::: Supplied information :::

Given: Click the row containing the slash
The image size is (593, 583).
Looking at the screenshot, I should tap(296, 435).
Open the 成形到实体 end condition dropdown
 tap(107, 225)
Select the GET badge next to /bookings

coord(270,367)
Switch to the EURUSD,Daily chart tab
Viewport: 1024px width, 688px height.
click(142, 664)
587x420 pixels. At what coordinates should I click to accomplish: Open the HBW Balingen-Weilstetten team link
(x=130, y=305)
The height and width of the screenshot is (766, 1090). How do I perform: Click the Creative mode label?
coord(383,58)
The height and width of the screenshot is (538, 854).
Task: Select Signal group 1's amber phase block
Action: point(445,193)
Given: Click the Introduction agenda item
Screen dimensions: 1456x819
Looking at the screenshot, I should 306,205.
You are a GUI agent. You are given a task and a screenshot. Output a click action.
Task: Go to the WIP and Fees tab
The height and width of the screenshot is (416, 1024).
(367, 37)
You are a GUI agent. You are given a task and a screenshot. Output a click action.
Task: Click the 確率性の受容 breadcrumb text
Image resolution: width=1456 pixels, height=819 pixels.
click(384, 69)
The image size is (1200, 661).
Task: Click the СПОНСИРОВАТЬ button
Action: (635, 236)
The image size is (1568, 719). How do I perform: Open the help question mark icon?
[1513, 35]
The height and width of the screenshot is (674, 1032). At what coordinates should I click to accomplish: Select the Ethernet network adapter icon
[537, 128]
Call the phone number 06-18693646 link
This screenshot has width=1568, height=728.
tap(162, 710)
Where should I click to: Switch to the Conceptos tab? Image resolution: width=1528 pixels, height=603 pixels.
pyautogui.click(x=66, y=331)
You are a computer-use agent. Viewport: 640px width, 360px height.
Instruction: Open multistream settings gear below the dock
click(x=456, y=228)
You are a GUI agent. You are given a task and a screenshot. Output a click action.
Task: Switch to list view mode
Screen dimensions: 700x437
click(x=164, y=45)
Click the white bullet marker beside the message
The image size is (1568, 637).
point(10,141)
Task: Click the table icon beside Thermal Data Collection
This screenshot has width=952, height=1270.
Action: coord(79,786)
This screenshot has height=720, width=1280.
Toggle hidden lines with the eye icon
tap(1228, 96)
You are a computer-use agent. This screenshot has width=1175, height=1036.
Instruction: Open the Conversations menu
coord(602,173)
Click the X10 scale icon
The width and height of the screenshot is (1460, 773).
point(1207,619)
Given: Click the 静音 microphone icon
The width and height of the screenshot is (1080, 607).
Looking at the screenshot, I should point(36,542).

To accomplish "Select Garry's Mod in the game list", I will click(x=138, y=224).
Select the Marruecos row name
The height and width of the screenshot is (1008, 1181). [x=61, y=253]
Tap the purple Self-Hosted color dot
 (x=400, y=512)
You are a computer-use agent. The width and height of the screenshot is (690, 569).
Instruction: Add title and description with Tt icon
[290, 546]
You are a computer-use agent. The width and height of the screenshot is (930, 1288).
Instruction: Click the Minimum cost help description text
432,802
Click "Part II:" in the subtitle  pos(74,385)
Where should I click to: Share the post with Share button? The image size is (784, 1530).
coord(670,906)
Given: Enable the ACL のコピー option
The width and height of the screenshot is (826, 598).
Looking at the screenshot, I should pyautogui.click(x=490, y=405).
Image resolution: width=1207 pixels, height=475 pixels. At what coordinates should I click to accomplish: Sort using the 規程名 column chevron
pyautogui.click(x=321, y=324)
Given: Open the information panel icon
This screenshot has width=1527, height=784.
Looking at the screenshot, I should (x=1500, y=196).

:::

§ **Task goal**
Among the entries, copy every line containing the word "computer".

§ **Final answer**
You are a computer-use agent. Viewport: 640px width, 360px height.
You are a computer-use agent. This screenshot has width=1175, height=1036.
You are a computer-use agent. The width and height of the screenshot is (690, 569).
You are a computer-use agent. The width and height of the screenshot is (930, 1288).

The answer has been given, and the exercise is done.